Thirdly, you will see that I changed the computation of mag. If you look at the generated native code, you will see that the original version emitted two instructions (square root and division) with high latency, which depend on each other. This way, the division and the square root are computed in parallel.

In practice, you might consider doing the division and square root in single precision. I know that this defies the point of this exercise, but Float64 division and square root are really really slow, so consider whether you get away with cheaper OPs. I am not so sure about hamiltonian integrators (preserving energy, momentum, angular momentum; not my field), but the errors accumulated by the time-discretization are much, much larger than the floating point errors anyway.

1 Like

Mixed-precision algorithms are very hot topic in applied math right now.

https://nickhigham.wordpress.com/2015/10/20/the-rise-of-mixed-precision-arithmetic/

I think we should explore this more in Julia.

It’s a common misconception that symplectic integrators “exactly” preserve energy, angular momentum, etc. They don’t at all. Instead, they ensure that they integrate on some symplectic manifold, meaning that they have a form of almost-exact periodicity. But since it’s not necessarily the right symplectic manifold (it could be off by the order of the error), you will see (small) oscillations in the energy and other properties. Some examples can be found in GitHub - SciML/SciMLTutorials.jl: Tutorials for doing scientific machine learning (SciML) and high-performance differential equation solving with open source software. .

5 Likes

What you really want to do is emit the juicy RSQRTSS and RCPSS instructions (on x86) and their vectorized counterparts. In terms of speedup, single precision is chump change compared to these beautiful bastards (compute approximate reciprocal square-root and approx reciprocal of floats for almost the same price as multipliation, as of http://www.agner.org/optimize/instruction_tables.pdf).

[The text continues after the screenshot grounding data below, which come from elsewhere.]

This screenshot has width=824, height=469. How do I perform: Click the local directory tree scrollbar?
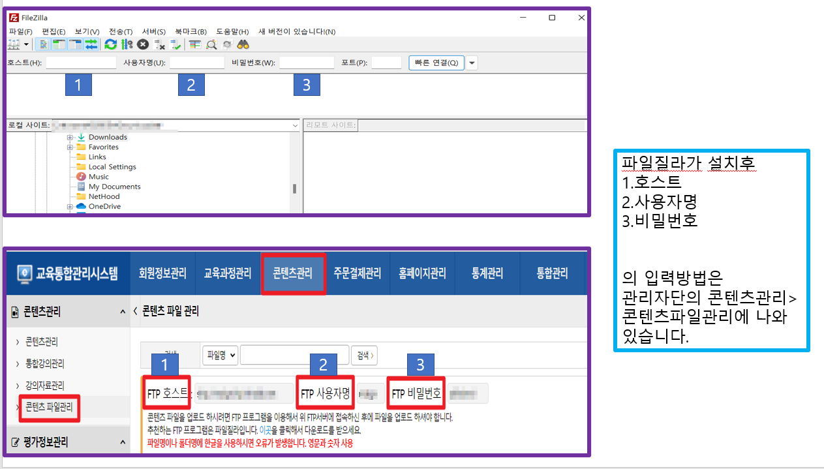(294, 189)
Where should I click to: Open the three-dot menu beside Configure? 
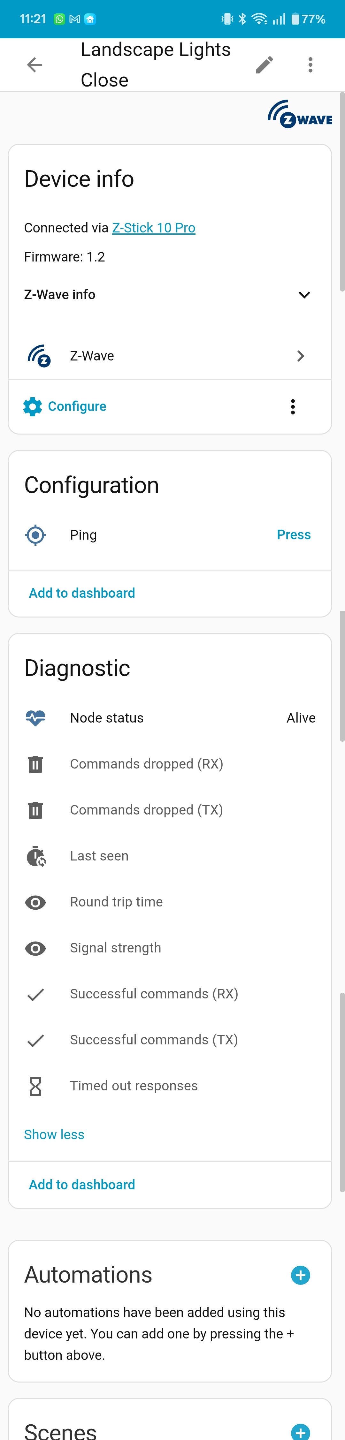pyautogui.click(x=292, y=406)
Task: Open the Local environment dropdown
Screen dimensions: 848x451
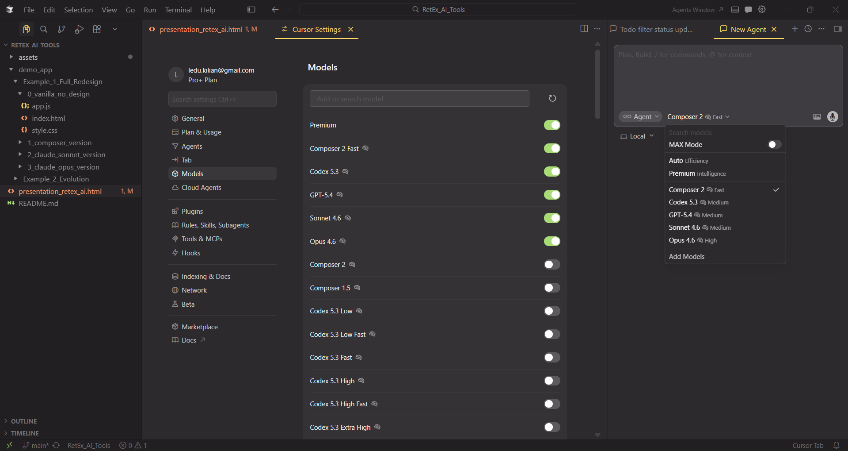Action: coord(637,136)

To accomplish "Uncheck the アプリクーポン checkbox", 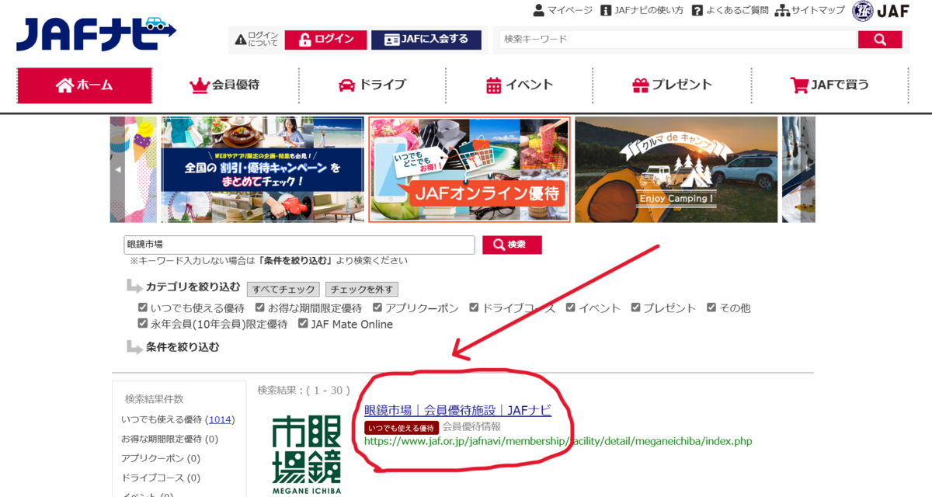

Which brings me to the question: Is there a sensible way of accessing these instructions in Julia? Like @really_fast_math? Or as @inline RSQRTSS(x::Float) = something, which hopefully compiles to the single fast instruction on architectures where it exists, and otherwise to 1/sqrt(x)? (we would need to figure out whether llvm understands this operation and possibly do some version of asm - but julia/llvm need to understand this well enough to optimize out boilerplate/ select a free register/ etc, so a native x86 emit does not cut the cake)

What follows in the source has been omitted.